Ein Bus der Linie 45 oder 46 stand vor dem Zebrastreifen, außerdem einige Autos. Linzer und Pendler wissen, dass das Verkehrsaufkommen dort enorm ist. Ich beeilte mich dementsprechend, auf die andere Seite zu gelangen, aber in diesem Moment – Sie lesen richtig – setzte sich der Bus einfach in Bewegung, der Fahrer fuhr nämlich los, ungeachtet dessen, dass ich mich noch mitten auf der Kreuzung befand, umgeben von etlichen Fahrzeugen und vor mir jener Bus, dessen König nicht gewillt war, mich die Straße ungehindert überqueren zu lassen. Ganz im Gegenteil, er hupte pausenlos und warf mir vom Seitenfenster aus bitterböse Blicke zu, als hätte ich etwas verbrochen. Das hatte ich aber ganz gewiss nicht, ins Unrecht gesetzt hatte sich nur der sture Busfahrer persönlich, der mir laut Straßenverkehrsordnung das ungehinderte Überqueren der Straße ermöglichen hätte müssen.
Wären die Autofahrer rund um mich seinem nicht nachvollziehbaren Beispiel gefolgt, hätte mir weiß Gott was passieren können. Nachdem der O-Bus dann aber aus dem Kreuzungsbereich gefahren war, konnte ich leicht geschockt aber ungehindert auf die andere Straßenseite gelangen. Was war da passiert? Wie ich schon eingangs erwähnte, Situationen wie diese passieren im Straßenverkehr ständig. Dass da aber ein Verkehrsteilnehmer, in diesem Fall, ein O-Bus-Fahrer, frei nach dem Motto „Hoppla, jetzt komm ich“ mir nicht nur jede Möglichkeit nimmt, die Straße zu überqueren sondern mich durch sein rücksichtsloses Verhalten quasi noch in die Gefahr bringt, von einem anderen Fahrzeug überfahren zu werden, ist zumindest mir noch nie widerfahren. Ich überlegte kurz, die Linzer Linien wegen dieses Verhaltens anzurufen um mich zu beschweren, ließ es dann aber bleiben.
Das Beschwerdemanagement der Linzer ESG wird mehr als fragwürdig gehandhabt, das weiß ich von einem Zwischenfall vor einigen Monaten mit einem anderen Busfahrer auf derselben Linie: Man darf sich telefonisch beschweren, Name und Telefonnummer werden vermerkt und nichts passiert.

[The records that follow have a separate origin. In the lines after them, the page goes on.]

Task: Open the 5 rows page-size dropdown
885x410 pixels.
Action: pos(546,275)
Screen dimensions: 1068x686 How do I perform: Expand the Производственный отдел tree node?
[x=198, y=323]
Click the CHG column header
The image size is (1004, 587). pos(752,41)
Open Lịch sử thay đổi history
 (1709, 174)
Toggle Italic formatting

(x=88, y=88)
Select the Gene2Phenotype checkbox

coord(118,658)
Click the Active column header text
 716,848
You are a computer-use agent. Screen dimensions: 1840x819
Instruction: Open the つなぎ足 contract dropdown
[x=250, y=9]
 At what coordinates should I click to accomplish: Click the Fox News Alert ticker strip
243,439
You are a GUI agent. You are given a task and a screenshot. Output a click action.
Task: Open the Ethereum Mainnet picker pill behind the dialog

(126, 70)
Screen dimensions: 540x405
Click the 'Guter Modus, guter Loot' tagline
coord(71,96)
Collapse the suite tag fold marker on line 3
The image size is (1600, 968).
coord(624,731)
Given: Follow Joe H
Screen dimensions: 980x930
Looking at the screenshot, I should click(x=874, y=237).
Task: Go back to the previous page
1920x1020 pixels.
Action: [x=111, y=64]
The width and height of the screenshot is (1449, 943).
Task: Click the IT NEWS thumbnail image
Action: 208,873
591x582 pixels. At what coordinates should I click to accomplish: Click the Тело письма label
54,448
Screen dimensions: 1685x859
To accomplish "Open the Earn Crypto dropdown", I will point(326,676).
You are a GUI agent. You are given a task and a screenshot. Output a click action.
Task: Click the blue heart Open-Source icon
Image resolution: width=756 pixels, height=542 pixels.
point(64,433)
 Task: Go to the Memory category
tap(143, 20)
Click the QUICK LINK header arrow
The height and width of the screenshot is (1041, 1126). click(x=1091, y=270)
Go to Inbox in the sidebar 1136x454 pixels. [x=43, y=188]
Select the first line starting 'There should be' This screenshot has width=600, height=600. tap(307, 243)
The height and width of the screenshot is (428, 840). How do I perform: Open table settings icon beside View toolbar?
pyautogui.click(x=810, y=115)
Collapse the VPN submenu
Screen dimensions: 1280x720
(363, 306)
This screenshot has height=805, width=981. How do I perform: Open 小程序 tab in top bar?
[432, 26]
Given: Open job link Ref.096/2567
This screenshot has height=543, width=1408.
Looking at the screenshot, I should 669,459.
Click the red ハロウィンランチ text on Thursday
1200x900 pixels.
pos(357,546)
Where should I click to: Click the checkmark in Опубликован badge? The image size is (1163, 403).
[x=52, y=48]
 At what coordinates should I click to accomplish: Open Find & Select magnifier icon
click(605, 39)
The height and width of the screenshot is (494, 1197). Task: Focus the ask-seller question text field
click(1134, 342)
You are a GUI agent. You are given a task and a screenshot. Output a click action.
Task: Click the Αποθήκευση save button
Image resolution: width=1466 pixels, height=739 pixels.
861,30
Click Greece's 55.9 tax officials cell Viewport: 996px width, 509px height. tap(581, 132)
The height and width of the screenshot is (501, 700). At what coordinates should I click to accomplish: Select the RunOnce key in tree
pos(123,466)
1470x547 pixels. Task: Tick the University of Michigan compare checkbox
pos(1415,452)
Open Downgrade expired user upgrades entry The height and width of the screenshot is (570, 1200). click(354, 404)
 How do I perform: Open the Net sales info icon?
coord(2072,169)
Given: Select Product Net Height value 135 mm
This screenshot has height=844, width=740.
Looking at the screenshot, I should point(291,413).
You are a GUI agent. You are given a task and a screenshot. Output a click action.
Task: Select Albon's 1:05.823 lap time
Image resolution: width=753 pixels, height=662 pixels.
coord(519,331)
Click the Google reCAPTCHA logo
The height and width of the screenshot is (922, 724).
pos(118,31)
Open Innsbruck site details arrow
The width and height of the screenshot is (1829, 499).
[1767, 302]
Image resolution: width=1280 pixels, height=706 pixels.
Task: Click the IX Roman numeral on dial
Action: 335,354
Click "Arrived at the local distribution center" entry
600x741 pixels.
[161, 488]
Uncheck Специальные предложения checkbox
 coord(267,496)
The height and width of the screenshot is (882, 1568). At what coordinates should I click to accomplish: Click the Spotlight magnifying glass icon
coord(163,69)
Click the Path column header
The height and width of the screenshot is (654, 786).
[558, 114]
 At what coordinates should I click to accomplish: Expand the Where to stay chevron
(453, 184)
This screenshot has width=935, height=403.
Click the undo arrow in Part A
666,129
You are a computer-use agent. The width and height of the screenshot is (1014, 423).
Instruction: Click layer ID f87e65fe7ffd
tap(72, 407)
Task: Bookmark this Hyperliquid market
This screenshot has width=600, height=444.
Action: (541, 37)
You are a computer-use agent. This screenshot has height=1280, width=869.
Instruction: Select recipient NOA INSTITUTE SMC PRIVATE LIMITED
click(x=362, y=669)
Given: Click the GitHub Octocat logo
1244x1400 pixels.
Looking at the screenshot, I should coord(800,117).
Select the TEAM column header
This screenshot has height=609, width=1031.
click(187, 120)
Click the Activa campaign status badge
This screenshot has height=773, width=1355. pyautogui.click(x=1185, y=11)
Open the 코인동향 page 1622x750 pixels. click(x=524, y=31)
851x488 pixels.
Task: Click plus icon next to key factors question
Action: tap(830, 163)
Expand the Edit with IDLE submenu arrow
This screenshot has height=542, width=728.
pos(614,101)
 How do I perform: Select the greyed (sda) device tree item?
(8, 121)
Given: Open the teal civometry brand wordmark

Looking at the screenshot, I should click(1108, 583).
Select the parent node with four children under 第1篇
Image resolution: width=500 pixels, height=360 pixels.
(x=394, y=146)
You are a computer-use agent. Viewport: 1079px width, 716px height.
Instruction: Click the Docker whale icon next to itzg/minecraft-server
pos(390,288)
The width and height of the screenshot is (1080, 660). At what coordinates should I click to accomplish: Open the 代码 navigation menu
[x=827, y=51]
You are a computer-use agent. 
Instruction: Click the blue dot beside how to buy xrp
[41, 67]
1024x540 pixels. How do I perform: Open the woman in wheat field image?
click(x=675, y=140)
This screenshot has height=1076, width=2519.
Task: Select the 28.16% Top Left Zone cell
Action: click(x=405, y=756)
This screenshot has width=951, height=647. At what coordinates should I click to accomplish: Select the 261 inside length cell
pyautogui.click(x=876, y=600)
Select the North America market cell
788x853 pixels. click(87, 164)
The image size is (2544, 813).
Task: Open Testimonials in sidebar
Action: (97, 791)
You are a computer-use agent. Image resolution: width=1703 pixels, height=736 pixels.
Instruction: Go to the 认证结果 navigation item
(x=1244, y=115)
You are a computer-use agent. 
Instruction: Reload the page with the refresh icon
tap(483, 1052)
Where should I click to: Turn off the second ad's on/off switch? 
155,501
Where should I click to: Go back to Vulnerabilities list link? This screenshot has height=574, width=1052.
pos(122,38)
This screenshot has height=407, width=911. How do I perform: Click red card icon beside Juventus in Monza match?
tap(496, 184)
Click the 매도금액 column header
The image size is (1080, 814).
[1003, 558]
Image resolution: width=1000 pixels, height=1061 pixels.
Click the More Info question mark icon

Kein Rückruf, keine Entschuldigung. Außer vermutlich, dass man selber auf eine schwarze Liste kommt für Leute, die sich wegen jeder Kleinigkeit aufregen (oder so ähnlich). Diese Mühe habe ich mir also gespart, passiert ist ja Gott sei Dank nichts, und falls doch ein Unfall unvermeidlich geblieben wäre, würde mich das jetzt von Wolke 7a aus ziemlich kalt lassen. Ich müsste mich nämlich wahrscheinlich schon mit Harfe und Flügeln herumschlagen…
Verzeihen Sie meinen Zynismus, liebe Leser, aber was ich noch weniger verstehe als diesen Verfall ist wohl die Tatsache, welche Voraussetzungen man erfüllen muss, um bei den Linzer Linien Busfahrer zu werden. Ein schlechtes Nervenkostüm und als Lieblingsinstrument die Hupe sollten üblicherweise nicht die Hauptkriterien sein. Wer sich im Linzer Straßenverkehr, der wahrlich kein Honiglecken ist, das gebe ich gerne zu, fast wie ein Rowdy verhält und andere Verkehrsteilnehmer gefährdet, hat auf dem Sitz eines Chauffeurs nichts verloren, denn wie schon mehrfach erwähnt: Situationen wie diese passieren am Tag laufend. Wenn da jeder Fahrer der Linzer Linien auf seinem Standpunkt der Vorfahrt (oder was immer dem Herrn im O-Bus heute Nachmittag durch den Kopf ging), beharrt, dürfte das Verkehrschaos in der Linzer Innenstadt ein ernsthaftes Problem werden. Ein Wunder, dass da nicht mehr passiert!